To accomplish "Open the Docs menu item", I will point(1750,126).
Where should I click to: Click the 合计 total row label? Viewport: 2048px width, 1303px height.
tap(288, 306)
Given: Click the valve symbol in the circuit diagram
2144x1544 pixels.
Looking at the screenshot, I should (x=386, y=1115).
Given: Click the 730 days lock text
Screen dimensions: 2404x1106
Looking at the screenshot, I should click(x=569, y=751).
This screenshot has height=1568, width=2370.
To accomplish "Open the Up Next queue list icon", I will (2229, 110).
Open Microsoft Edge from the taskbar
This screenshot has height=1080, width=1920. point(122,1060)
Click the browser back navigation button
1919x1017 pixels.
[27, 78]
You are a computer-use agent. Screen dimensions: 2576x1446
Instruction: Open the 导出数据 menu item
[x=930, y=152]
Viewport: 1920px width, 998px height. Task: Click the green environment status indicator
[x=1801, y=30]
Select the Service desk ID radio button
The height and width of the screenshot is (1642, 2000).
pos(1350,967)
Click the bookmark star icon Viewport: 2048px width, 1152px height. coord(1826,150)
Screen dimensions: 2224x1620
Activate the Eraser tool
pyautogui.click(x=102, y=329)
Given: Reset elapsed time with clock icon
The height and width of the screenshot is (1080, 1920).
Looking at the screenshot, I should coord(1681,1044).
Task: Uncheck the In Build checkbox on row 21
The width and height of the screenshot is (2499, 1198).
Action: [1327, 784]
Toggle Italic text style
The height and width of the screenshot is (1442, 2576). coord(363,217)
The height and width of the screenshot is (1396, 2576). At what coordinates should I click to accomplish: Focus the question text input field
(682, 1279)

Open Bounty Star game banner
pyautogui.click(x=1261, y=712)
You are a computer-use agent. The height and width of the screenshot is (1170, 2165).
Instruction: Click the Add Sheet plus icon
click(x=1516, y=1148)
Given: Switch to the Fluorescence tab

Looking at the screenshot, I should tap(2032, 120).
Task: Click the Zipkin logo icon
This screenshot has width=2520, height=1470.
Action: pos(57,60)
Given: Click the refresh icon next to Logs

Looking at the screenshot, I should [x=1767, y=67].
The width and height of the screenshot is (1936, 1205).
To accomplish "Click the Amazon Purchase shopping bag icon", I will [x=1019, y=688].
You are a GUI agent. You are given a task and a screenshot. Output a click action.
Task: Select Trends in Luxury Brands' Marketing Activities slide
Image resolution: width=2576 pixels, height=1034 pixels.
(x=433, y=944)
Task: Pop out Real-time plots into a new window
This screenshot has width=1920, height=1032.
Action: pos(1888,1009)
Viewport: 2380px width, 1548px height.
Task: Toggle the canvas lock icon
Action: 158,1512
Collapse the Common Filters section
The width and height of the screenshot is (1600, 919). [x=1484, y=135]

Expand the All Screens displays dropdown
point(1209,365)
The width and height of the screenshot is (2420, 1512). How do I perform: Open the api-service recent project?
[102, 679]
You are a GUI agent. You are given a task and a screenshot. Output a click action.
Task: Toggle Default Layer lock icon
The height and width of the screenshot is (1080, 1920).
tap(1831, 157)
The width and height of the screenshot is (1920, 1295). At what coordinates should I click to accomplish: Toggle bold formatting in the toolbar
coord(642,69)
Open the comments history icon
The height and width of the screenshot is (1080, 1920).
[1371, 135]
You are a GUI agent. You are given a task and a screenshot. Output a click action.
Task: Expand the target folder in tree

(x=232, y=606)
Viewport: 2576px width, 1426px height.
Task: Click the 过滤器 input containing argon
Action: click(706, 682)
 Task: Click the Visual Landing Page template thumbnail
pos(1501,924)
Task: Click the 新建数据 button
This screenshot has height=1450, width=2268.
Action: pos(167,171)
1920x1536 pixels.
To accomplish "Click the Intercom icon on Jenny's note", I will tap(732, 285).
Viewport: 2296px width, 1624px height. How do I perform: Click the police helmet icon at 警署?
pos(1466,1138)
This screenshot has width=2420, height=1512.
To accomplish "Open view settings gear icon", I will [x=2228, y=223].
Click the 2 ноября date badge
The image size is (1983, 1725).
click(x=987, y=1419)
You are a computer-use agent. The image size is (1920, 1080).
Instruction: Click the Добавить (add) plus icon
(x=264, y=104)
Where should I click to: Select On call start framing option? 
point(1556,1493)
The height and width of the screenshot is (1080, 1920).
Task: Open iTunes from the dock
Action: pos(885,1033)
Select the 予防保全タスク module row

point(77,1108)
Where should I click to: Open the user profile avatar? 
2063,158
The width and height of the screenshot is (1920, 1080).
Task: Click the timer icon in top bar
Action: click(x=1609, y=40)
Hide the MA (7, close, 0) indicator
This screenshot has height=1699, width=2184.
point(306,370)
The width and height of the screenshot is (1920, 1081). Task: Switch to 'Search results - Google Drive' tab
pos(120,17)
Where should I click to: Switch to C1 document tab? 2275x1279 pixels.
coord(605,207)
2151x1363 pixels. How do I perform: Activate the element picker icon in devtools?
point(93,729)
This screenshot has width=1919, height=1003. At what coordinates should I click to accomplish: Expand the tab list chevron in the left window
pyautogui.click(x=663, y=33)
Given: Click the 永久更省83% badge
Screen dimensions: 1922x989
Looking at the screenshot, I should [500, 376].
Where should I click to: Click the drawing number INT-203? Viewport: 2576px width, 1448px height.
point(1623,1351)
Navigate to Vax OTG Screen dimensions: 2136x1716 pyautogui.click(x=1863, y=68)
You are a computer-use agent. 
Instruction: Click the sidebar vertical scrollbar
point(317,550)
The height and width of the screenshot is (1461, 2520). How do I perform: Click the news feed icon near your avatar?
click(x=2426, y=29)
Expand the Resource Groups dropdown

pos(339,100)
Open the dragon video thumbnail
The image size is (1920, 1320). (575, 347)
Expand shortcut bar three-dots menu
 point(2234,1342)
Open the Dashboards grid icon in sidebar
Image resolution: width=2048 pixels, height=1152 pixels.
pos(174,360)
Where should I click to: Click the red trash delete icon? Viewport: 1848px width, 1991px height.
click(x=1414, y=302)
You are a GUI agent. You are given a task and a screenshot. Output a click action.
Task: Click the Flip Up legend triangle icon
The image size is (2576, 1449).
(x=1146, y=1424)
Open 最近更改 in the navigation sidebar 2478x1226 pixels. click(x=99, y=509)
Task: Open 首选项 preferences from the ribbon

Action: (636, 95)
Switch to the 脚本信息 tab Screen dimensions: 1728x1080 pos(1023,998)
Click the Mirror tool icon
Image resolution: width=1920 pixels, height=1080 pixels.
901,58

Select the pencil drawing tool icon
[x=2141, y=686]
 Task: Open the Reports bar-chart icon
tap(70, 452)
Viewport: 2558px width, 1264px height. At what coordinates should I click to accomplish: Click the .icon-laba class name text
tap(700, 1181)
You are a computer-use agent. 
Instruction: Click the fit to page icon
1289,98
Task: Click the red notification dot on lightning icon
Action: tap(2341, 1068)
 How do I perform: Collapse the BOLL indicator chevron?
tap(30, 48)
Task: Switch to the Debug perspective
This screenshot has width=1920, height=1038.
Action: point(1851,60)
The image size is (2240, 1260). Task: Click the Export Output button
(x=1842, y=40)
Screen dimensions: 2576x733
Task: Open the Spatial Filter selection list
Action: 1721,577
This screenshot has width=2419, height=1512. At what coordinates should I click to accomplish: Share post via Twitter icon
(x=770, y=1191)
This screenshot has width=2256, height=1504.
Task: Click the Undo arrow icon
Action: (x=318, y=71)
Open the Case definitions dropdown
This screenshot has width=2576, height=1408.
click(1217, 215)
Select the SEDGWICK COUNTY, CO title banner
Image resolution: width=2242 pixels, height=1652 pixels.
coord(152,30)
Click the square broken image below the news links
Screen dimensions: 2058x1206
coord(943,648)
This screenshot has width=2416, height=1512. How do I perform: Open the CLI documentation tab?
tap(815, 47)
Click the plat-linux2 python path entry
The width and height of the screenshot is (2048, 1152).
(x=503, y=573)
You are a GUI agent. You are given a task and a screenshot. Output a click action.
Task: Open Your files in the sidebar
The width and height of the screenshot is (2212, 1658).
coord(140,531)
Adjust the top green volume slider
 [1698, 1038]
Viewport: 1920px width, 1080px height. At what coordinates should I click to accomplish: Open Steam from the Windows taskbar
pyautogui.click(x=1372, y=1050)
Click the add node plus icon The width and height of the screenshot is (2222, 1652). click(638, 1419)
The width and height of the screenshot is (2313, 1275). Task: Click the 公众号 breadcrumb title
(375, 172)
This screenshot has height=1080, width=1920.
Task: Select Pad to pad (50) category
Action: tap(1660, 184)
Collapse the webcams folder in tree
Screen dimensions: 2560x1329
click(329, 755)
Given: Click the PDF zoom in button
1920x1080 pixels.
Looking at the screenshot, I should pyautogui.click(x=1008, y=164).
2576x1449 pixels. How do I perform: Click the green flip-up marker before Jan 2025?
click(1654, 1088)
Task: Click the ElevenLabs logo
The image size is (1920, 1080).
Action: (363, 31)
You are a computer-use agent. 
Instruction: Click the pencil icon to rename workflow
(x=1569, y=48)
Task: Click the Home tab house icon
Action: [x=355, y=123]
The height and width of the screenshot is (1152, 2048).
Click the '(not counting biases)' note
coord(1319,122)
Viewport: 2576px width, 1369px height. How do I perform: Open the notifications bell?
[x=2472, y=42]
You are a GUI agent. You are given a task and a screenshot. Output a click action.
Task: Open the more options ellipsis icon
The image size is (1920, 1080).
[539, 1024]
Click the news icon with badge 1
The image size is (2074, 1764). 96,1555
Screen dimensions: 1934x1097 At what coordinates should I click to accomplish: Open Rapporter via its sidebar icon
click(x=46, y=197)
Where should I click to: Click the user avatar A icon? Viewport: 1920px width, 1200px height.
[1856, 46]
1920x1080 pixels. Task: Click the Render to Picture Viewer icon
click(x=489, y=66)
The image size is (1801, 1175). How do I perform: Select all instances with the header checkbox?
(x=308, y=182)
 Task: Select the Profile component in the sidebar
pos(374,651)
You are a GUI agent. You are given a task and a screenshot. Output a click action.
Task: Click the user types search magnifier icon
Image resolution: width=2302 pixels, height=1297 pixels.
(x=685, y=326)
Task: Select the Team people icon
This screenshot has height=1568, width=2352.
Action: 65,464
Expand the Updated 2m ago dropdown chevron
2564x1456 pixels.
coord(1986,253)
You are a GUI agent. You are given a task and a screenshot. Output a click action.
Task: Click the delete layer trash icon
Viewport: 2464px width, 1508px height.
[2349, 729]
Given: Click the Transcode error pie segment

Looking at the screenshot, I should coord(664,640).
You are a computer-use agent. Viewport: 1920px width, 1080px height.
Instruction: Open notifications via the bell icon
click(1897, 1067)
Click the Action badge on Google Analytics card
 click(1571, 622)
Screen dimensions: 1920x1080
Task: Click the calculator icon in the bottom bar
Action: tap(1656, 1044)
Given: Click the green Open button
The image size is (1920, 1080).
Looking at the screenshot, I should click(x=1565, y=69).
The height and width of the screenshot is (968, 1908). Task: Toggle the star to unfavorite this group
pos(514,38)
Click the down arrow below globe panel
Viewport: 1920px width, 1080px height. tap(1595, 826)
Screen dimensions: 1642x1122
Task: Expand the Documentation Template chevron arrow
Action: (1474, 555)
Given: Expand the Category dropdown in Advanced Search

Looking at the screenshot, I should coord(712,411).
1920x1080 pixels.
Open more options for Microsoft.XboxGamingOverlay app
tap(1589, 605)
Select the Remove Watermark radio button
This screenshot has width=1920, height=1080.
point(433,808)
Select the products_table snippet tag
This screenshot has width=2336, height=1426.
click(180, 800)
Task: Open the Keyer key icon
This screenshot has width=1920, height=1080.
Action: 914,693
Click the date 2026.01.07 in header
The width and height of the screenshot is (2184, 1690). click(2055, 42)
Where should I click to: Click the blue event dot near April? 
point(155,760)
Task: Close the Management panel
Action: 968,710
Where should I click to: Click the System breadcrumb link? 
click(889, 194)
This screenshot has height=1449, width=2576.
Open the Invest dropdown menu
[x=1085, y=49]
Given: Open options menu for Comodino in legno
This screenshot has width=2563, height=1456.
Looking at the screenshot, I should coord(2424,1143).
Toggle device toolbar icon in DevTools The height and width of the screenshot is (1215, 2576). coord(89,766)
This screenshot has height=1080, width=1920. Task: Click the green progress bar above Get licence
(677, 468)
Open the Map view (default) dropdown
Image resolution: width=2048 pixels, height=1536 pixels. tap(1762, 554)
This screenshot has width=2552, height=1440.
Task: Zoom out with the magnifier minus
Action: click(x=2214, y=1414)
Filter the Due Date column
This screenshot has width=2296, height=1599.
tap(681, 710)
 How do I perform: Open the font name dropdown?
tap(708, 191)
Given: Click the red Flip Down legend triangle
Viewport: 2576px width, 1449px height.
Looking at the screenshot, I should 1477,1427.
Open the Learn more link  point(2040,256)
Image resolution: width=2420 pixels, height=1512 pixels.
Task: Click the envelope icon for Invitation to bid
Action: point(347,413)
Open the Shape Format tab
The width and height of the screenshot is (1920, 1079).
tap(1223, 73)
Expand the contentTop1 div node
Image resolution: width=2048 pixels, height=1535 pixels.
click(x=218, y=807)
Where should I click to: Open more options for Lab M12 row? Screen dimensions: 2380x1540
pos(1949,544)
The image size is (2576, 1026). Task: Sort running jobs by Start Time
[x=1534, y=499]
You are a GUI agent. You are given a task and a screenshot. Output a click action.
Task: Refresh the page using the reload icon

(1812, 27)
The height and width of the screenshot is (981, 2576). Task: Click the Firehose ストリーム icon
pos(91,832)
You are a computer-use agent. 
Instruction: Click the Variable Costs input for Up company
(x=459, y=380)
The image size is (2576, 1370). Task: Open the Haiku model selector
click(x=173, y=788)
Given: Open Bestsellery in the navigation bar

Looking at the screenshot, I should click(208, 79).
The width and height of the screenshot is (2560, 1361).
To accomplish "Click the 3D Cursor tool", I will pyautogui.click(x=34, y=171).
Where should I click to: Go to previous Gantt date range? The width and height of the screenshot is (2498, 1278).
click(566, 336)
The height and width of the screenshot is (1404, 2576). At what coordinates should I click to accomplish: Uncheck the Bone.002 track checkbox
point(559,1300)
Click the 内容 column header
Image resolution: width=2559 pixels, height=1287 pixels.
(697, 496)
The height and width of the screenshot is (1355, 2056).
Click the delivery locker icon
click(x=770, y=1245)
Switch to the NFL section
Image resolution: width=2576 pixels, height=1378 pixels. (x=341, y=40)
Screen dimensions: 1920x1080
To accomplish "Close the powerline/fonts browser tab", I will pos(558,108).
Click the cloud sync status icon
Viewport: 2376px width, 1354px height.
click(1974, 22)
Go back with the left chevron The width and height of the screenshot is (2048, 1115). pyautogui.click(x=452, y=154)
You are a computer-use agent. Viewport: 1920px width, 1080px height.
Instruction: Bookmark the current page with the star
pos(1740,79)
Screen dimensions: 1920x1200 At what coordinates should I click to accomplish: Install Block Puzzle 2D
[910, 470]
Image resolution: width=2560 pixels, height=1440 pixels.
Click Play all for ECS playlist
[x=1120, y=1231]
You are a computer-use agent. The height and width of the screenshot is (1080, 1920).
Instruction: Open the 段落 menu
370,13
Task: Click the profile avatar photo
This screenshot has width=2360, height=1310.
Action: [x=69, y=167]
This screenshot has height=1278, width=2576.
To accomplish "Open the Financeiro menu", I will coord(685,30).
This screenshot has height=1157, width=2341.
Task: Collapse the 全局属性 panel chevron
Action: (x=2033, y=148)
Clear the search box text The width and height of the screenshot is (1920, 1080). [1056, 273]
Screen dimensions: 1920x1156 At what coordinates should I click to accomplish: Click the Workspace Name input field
= = = = =
→ **Required action**
Please state how many lines in the listing above hold the string "column", and nothing more.

→ **Solution below**
2